DO NOT change any settings (try to always check before searching if you have accidentally pressed any buttons next to the search field, this is important)
Click Find All
Now the most important part:
Press Ctrl (Command) + C
Create new empty file (Ctrl (Command) + N)
Press Ctrl (Command) + V
We have just learned the most important and basic text extraction technique in Sublime Text. In the following paragraphs we will repeat it again and learn how to use it more usefully than getting a list of 500 lines of “@hotmail.com”
2. Selection expanding
So, we’re doing it again.
Ctrl (Command) +F -> word in search box -> Click Find All.
And now for the most important part:
Press Ctrl (Command) + L
This will help to highlight not just fragments of text, but whole lines in which they occur.
Then, as in the example above, simply copy and paste them into a new text file.

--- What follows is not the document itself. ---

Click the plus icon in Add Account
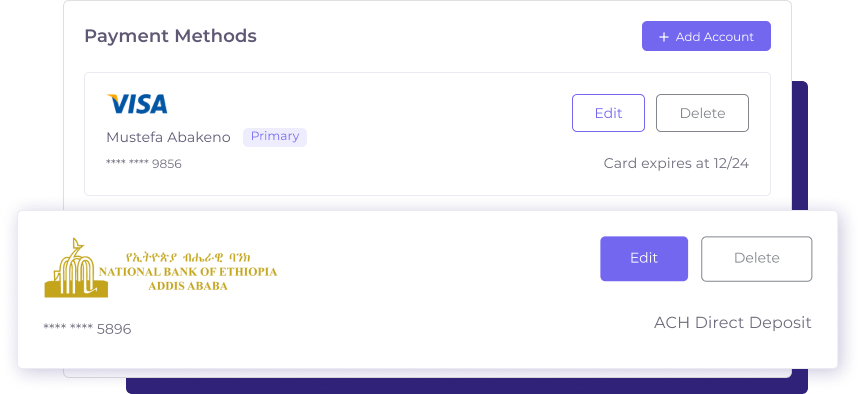The height and width of the screenshot is (394, 862). pyautogui.click(x=664, y=37)
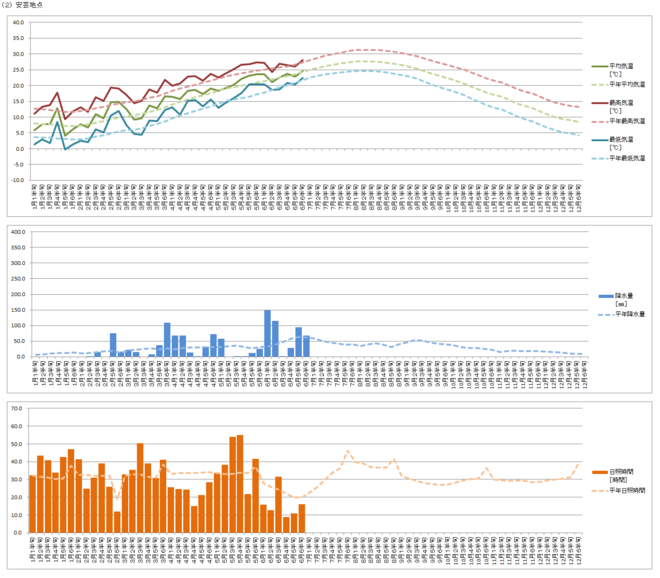Select the 平年最低気温 dashed legend entry
Image resolution: width=660 pixels, height=578 pixels.
pos(618,158)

3. Searching using regular expressions
In this section we repeat the same as the first two, but press the “.*” button and enter the following sequence of characters into the field:
[-_a-zA-Z0–9.+!%]*@[-_a-zA-Z0–9.]*
This should find all the email addresses in the document.
Similarly, you can search for hyperlinks, html tags, domain names, IP addresses, telephone numbers, postal codes and much more with regex.
If you don’t know how to use regular expressions, you can read this article and learn the basics in 15 minutes.
When you search for and compose regular expressions for Sublime Text, remember that the editor supports PCRE syntax (Perl Compatible Regular Expressions).
4. Removing duplicates
Press F5 or click Edit -> Sort Lines
Click Edit -> Permute Lines -> Unique.
In my experience, CSV/JSON data file has duplicates very often (especially leaked files). And it’s worth remembering to run this function before working with any table.
5. Adding line breaks, tabs and other invisible characters
Sometimes it happens that you have to work with a file that is extremely difficult to understand. For example, all the lines are merged into one, or there is no tabulation in the table. The regular expressions mentioned in the third section can help.
Click Find -> Replace
Add \ | in Find field.
Add |\n in Replace field.
Click Replace All.
Each cell in the table now starts with a new row.
This example is not very useful, but I think it’s very clear. Other “invisible” characters can be added to a text document in the same way.
For example:
\t — tabulation
\r — carriage return
\v — vertical tab
\A — start of line
\Z — end of line
6. Find in files
Click Find -> Find in Files
Enter any word in Find: field
Select the files or folders you want to search in (by default, the search is in those currently open)
Click Find
This will create a new file, indicating in which files and in which lines the word or regular expression you were looking for.
7. Recording macros
Sublime Text has the ability to record user actions in the same way as MS Office and many other applications.
But unfortunately macros in Sublime Text don’t record Find/Replace methods (despite all user complaints) and this point doesn’t really fit in this article. Still, the feature itself is very interesting.
Click Tools -> Record Macro
Do anything (for example, simply insert a few blank lines somewhere)
Click Tools -> Stop recording macro
Click Tools -> Save macro
After saving the macro, you can open it as a text file, edit it as you wish or add additional commands.
Sublime Text Unofficial Documentation Commands Reference:
You can run recorded macros by clicking on Tools -> Macros -> User -> macros name.
Before you create any complex macros, check if someone has already created a plugin or macros with similar functionality. You can check this at https://packagecontrol.io/ (+ additionally on StackOverflow).
That’s the end of the article. It only shows a few of the simplest tricks, but I hope you’ve realised the power of Sublime Text. This text editor has a huge number of features which, with persistence and imagination, can be used to do absolutely amazing things.
Thank you so much for visiting my blog and reading the rest of this article!